> That was the first thing I tried -- didn't I mention that in
> my original email on this? But setting MKSHELL in an
> included file works for only that file and then we are back
> to sh.
>
> Try this and watch it fail:
>
> echo MKSHELL=rc > mkshell
> echo '
> <mkshell
> all:
> for (i in a b)
> echo $i
> ' > mkfile
> mk
That's not what I meant. I meant that if you have
complicated things like loops then you can put those
recipes all in one file (that also contains MKSHELL=rc)

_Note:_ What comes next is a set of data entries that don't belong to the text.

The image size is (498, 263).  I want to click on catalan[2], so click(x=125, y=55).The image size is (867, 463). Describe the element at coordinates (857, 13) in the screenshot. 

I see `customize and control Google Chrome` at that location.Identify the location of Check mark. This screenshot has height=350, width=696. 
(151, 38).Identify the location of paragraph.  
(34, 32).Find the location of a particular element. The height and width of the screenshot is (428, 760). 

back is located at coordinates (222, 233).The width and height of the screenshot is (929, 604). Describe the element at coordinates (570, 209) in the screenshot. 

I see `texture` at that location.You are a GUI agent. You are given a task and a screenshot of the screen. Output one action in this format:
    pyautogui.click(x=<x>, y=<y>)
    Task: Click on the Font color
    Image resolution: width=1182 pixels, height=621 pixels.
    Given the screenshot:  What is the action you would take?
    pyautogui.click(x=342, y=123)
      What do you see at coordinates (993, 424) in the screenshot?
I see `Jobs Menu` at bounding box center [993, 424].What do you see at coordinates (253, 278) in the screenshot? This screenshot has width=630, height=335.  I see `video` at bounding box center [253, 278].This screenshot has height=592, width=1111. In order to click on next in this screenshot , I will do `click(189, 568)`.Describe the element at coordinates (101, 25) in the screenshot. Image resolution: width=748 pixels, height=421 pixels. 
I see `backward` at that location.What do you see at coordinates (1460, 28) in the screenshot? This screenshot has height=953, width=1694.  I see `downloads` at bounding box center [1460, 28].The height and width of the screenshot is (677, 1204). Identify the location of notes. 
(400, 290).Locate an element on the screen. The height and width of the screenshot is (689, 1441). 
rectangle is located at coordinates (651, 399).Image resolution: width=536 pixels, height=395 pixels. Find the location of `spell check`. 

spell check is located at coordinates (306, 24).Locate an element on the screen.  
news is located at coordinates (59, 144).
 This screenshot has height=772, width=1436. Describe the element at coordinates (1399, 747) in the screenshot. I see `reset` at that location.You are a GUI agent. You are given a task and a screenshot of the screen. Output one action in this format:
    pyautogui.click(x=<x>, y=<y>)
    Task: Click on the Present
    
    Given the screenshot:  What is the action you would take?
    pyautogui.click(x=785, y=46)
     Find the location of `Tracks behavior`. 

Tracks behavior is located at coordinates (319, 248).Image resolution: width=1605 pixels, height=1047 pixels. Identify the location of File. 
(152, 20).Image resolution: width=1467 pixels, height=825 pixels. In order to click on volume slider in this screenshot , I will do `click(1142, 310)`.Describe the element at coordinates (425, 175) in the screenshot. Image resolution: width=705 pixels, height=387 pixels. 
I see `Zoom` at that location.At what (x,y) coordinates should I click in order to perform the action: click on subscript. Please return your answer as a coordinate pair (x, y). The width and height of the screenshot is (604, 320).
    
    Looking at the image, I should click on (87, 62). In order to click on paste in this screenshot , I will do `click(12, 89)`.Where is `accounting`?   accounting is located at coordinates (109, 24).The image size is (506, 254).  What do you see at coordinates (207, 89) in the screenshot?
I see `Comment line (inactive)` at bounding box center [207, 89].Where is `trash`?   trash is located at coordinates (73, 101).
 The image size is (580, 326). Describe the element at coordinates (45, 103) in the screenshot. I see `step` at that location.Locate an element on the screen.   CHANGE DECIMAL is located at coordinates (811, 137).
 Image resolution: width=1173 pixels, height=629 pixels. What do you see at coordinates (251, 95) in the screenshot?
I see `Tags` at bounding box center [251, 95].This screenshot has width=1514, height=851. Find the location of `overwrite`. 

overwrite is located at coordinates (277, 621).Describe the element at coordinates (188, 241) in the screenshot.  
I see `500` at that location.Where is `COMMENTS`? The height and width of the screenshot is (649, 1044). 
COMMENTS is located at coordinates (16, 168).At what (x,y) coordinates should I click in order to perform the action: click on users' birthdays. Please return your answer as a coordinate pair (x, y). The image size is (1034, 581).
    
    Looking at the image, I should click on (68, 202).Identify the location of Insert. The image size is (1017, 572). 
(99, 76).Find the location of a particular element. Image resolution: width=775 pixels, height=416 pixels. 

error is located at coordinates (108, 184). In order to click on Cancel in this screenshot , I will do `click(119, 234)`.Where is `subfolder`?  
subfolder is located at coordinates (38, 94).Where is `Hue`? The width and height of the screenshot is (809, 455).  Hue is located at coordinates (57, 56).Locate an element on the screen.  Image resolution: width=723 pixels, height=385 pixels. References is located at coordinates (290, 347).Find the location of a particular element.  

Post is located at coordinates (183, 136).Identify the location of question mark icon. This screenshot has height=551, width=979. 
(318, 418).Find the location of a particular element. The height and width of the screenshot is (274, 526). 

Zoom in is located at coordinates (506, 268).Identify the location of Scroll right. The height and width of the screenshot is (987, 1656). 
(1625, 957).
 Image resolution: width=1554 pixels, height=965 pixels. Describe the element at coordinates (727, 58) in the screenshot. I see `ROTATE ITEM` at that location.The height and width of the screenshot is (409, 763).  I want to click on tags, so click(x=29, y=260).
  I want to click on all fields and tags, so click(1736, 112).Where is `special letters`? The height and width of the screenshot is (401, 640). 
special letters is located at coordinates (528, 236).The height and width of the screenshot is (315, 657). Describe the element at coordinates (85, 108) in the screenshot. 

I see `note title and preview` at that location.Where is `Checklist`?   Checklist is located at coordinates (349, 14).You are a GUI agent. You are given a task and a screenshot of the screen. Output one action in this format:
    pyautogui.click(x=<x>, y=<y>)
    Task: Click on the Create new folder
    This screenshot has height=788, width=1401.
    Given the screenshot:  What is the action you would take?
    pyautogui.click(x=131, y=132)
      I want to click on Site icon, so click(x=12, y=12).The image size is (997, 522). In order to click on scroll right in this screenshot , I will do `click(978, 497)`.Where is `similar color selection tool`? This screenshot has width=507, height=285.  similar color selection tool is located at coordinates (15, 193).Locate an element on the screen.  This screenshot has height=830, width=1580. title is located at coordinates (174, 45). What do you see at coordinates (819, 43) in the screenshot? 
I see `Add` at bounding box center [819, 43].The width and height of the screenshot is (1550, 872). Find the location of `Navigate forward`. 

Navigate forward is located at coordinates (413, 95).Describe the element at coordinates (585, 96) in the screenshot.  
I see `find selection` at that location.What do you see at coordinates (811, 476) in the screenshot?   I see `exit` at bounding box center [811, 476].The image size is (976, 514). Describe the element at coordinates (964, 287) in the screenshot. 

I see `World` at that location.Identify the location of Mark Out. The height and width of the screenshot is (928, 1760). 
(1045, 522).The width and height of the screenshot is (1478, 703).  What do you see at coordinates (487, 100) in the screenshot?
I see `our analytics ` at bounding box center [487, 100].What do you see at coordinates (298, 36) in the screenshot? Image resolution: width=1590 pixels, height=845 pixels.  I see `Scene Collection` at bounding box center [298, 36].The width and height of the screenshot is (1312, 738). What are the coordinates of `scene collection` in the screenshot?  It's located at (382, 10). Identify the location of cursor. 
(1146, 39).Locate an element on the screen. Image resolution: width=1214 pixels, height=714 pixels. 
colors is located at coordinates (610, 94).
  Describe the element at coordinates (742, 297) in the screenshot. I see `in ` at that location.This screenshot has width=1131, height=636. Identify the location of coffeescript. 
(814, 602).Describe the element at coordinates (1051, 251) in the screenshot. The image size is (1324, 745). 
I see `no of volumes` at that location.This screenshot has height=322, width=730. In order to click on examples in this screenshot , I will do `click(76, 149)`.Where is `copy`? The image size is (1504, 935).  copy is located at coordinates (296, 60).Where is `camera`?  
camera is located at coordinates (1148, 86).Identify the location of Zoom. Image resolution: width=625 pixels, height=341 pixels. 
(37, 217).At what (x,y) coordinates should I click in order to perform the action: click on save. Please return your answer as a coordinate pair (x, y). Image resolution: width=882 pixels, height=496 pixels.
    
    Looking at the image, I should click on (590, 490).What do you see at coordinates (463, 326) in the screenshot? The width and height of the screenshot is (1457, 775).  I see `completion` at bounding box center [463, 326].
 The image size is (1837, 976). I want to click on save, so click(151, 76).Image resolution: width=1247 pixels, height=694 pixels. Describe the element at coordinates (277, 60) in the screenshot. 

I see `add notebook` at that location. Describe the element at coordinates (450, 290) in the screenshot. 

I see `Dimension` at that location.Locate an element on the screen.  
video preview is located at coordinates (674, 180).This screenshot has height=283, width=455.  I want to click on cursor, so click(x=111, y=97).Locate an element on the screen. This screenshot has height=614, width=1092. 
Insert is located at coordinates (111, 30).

and just include it. Essentially all the Plan 9 mkfiles
set HFILES, OFILES, TARG, and then include mkone,
mkmany, and mksyslib. Only those would possibly
need to declare a MKSHELL.
As another example, p9p goes farther than Plan 9 in this
respect and has a $PLAN9/src/mkdirs that contains
the typical loop over directories and defines not just
"all" but "clean" and "nuke" and the rest. Clients just
define a variable and then include mkdirs:
<$PLAN9/src/mkhdr
LIBS=common
PROGS=smtp alias fs ned q send marshal vf
# libs must be made first
DIRS=$LIBS $PROGS
<$PLAN9/src/mkdirs
If you were going to use rc syntax in mkdirs, then it would
be the only file that needs to say MKSHELL=rc.
Russ
P. S. I realize it's suboptimal to have to set MKSHELL in each mkfile
that uses rc-specific features, but it's the only way that scales.